JetBrains OpenJDK can be found in this repository: https://github.com/JetBrains/jdk8u. It is covered by GPL-2.0 with Classpath Exception. I plan to use their precompiled version of JDK found on https://bintray.com/jetbrains/intellij-jdk/. The extracted archive would be located in the JDK subdirectory of the installation of my software.

Would distribution of my software which is covered by the custom license and is closed source be legal if I distribute JetBrains JDK with it?

1 Answer 1


Your software does not fall under the GPL because you benefit from the Classpath exception. But you want to distribute an unmodified OpenJDK alongside your software.

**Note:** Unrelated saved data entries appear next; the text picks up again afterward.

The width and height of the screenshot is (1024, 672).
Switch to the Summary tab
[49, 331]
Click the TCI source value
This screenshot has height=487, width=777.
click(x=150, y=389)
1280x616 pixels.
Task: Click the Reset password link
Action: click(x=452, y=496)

What license does this bundle (your software + OpenJDK) fall under?

The GPL v2 states:

In addition, mere aggregation of another work not based on the Program with the Program (or with a work based on the Program) on a volume of a storage or distribution medium does not bring the other work under the scope of this License.

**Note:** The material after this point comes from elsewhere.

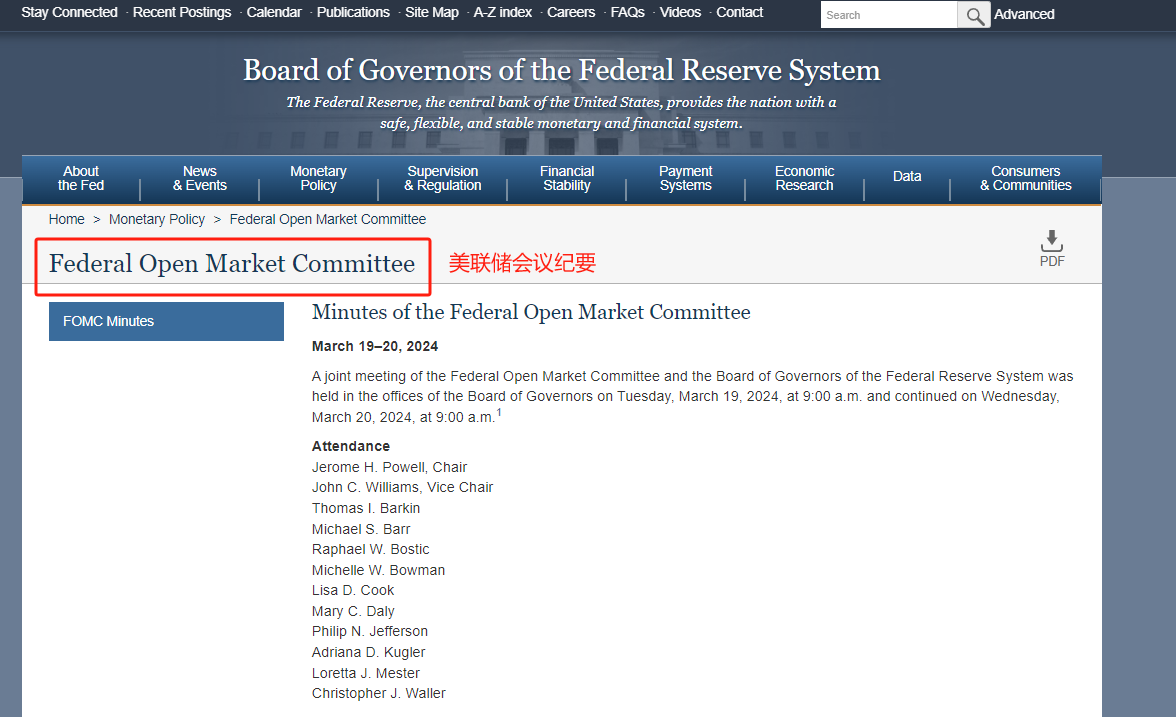Select the Economic Research menu

pyautogui.click(x=804, y=179)
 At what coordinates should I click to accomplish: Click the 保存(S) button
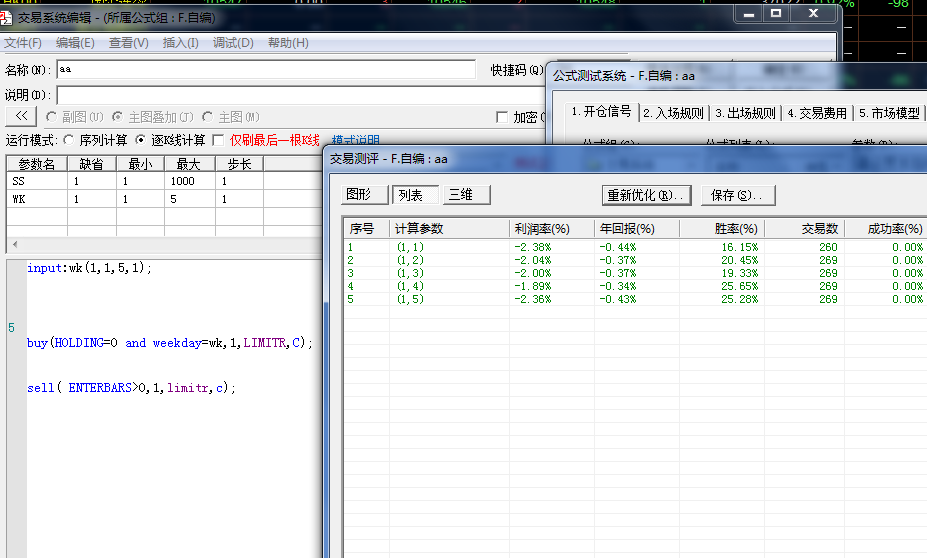[x=738, y=195]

Therefore: if you bundle OpenJDK with your software, the GPL will not apply to the bundle as whole.

However, your bundling should make it clear that the GPL software is independent. This OpenJDK installation should be independently usable. If your bundle contains any EULAs or other license information, they should make it clear that these only apply to some parts of the bundle, and that the OpenJDK is free software under the GPL.

When you distribute a GPL software, you will have to comply with the GPL for that distribution. This is simple for verbatim copies of the source code. If you distribute binaries you'll have to conform with section 3. This requires you to give access to the source. (a) You can either include the whole OpenJDK source in your bundle, which is probably impractical. (b) You can include a written offer to send a copy of the source upon request. (c) You can pass on such a written offer that you received, but ONLY for noncommercial distribution. Since your distribution seems commercial in nature, that only leaves option (b):

b) Accompany it with a written offer, valid for at least three years, to give any third party, for a charge no more than your cost of physically performing source distribution, a complete machine-readable copy of the corresponding source code, to be distributed under the terms of Sections 1 and 2 above on a medium customarily used for software interchange; […]

Is it enough to point to the JetBrains Github repo? I don't think that satisfies the license because that repo is not under your control and may be deleted. Forking that repository may be sufficient, though it's still your responsibility and not Github's to keep the source available.

The safest way to satisfy the license is to offer the source code in the same way that you offer your bundle which includes OpenJDK. E.g. if you have a web page with a download link for your bundle, offer a download with the OpenJDK source code on the same page. This download must not be access protected. Then keep that website running while you offer that bundle plus at least three years.

The GPL says explicitly that offering a separate download for the source next to the download of the executable is OK:

If distribution of executable or object code is made by offering access to copy from a designated place, then offering equivalent access to copy the source code from the same place counts as distribution of the source code, even though third parties are not compelled to copy the source along with the object code.